Auf Grund der unterschiedlichen geographischen Lage von Produzenten, Einzelhändlern und Lieferanten, entstand der Großhandel. Er dient dabei als Mittler zwischen den einzelnen Fraktionen.
Eine Großhandelsfunktion, nimmt derjenige wahr, der Handelswaren verschiedenster Art, an nicht private Abnehmer weitergibt, und zwar auf eigenes Risiko.
Wenn der Kauf von Gütern über den Großhandel läuft, spricht man von dem „ indirektem Beschaffungsweg“, im Gegensatz zum „direkten Beschaffungsweg“ beim Direktkauf beim Hersteller.
Dies hat ganz klare Vorteile für den Einzelhandel. Es kommen zwar etwas höhere Beschaffungskosten für die Waren auf ihn zu, aber die Kosten für Lagerung, Sotimentsentwicklung und Transport übernimmt vollständig der Großhandel.
Ware kann unabhängig vom Bedarf der Einzelhändler hergestellt werden, da der Großhandel die Lagerfunktion ausübt. Sind also im Winter keine Silberketten gefragt, reißt die Produktionslinie trotzdem nicht ein. Im Sommer, bei ausreichendem Bedarf, verkauft der Großhandel Silberketten weiter an den Einzelhandel. Natürlich muss auch der Großhandel darauf achten seine Ware abzustoßen, und nicht über Jahre Produktleichen zu lagern.
Einige Waren benötigen nach der Herstellung noch eine Veredelung, bevor sie an den Einzelhandel weiter gegeben werden. Käse oder Wein, zum Beispiel müssen noch geraume Zeit reifen. Oder Holzschmuck, der noch nachdunkeln soll. Auch dies, eine Funktion des Großhandels. Natürlich gibt es auch Waren die schnellst möglich abgesetzt werden müssen, zum Beispiel Obst und Gemüse. Dies erfordert eine gute und umsichtige Kalkulation des Großhändlers.

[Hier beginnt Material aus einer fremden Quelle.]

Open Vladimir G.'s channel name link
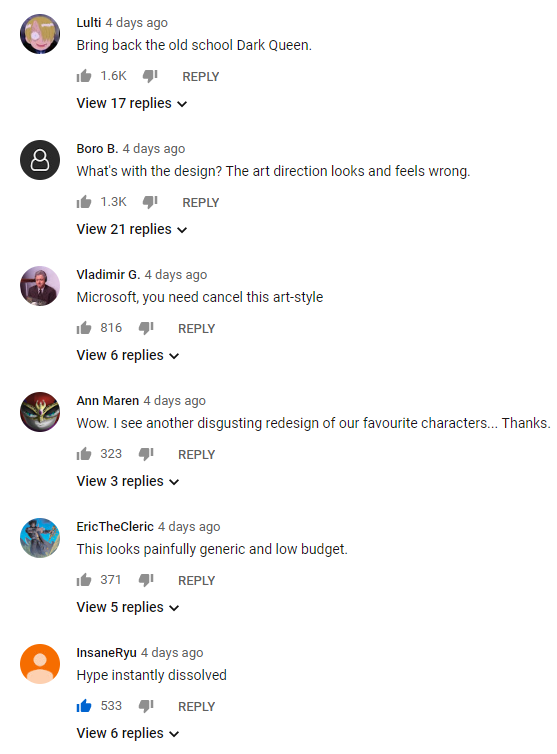 [x=108, y=275]
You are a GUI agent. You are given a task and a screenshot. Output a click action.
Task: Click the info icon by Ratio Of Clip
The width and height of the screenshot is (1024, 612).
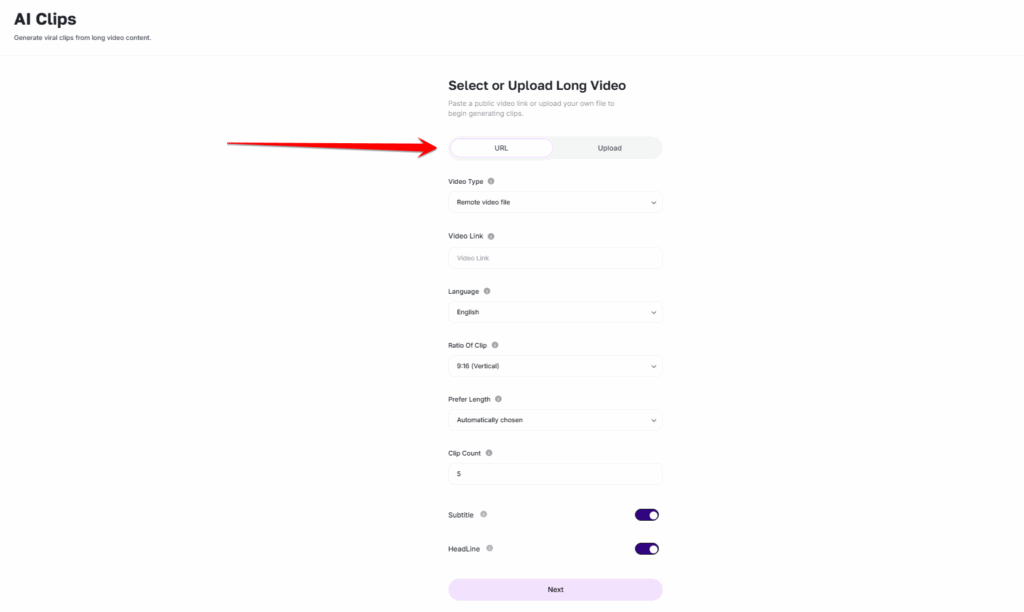[494, 345]
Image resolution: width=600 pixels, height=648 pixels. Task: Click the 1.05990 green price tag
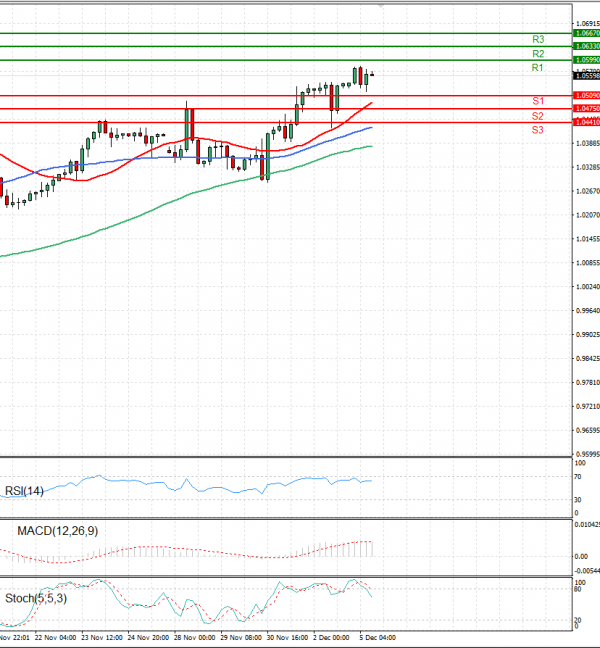tap(586, 60)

Der Großhändler gilt als Mittler zwischen Industrie, Handwerk und Einzelhandel. Das allgemeine Kostenrisiko wird geteilt und die Distributionskosten gesenkt. Das erleichtert die Finanzierung, sowohl für den Erzeuger, als auch den Einzelhandel. Davon profitiert letztendlich auch der Endverbraucher.